--- Material for the task ---

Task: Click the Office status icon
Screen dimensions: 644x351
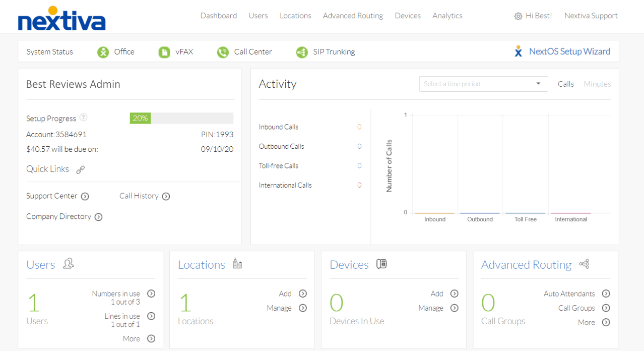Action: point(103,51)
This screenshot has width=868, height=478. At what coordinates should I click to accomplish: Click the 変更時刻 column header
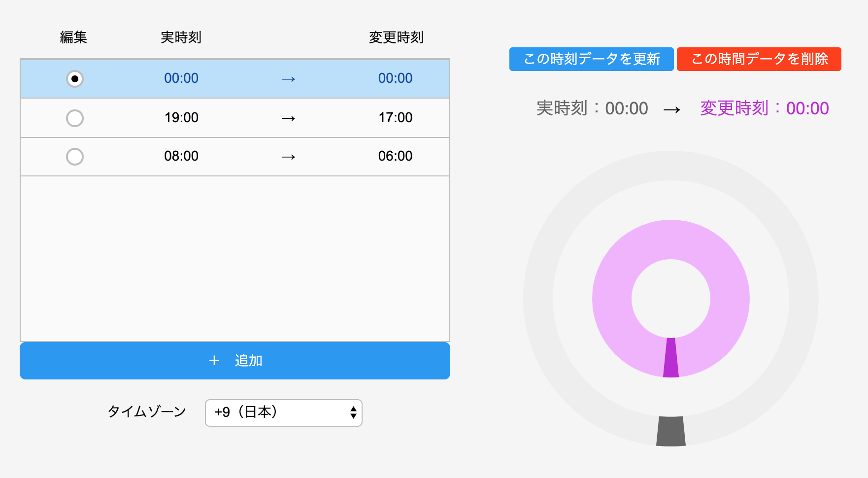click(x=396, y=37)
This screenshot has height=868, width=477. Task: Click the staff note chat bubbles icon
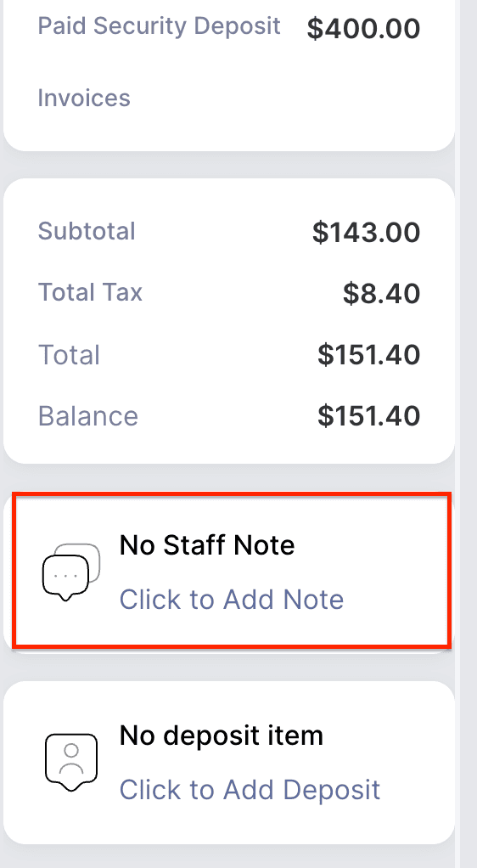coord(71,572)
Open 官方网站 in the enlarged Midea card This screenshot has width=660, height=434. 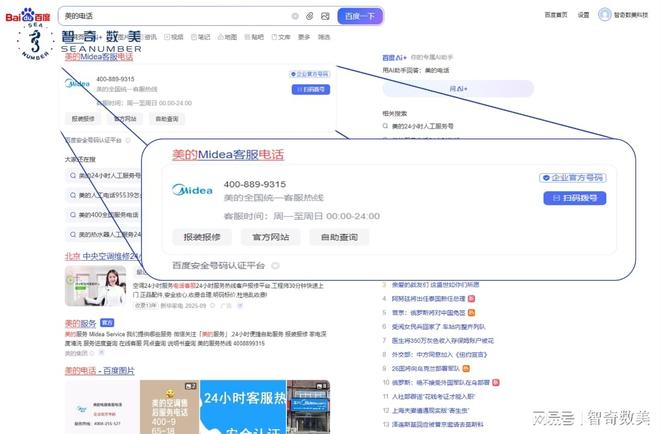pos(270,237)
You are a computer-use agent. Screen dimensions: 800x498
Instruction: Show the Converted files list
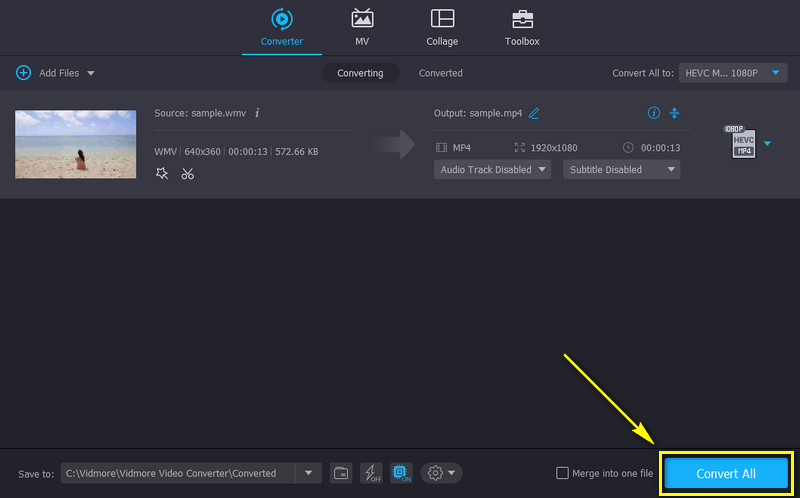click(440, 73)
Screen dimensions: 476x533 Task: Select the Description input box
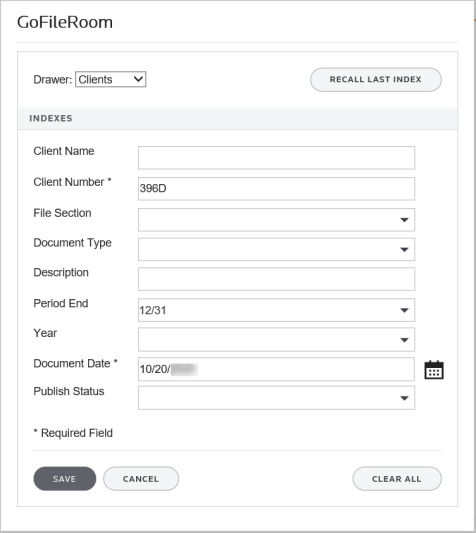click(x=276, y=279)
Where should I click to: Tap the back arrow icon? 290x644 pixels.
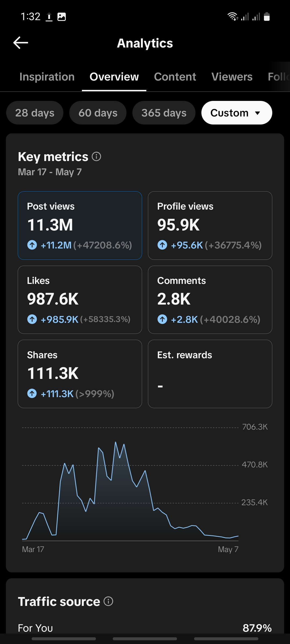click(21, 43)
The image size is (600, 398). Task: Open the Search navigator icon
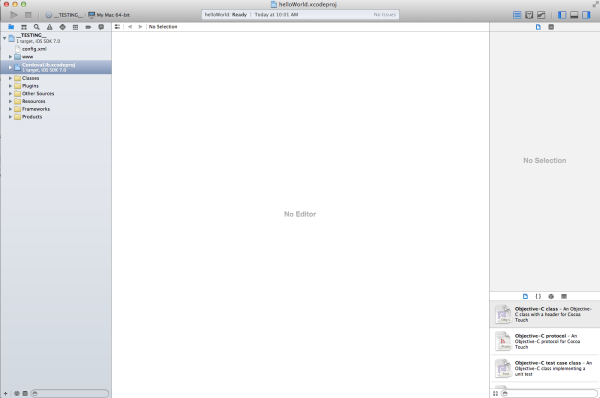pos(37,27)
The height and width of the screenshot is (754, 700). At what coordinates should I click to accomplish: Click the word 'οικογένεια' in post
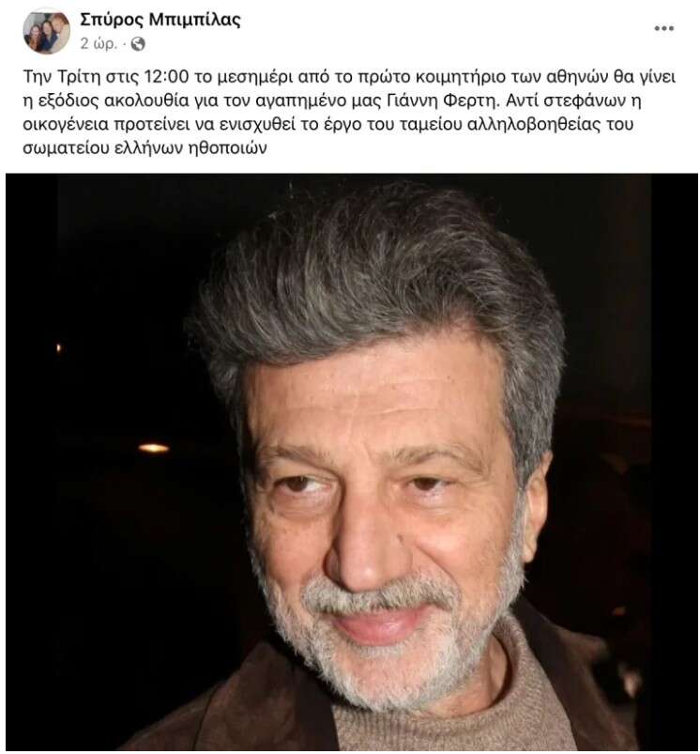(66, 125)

---
--- Material for the task ---

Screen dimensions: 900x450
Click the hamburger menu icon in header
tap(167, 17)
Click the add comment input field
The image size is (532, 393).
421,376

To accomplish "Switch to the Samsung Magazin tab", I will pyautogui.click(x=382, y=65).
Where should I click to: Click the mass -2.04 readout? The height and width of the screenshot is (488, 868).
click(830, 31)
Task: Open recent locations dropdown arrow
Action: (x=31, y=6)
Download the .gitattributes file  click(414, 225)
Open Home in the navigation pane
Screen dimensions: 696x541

---

### What to work on
Would you print, exactly as written, every line above from the one holding "Download the .gitattributes" through the one holding "Screen dimensions: 696x541", with both included and no other lines?

### Response to this exercise
Download the .gitattributes file  click(414, 225)
Open Home in the navigation pane
Screen dimensions: 696x541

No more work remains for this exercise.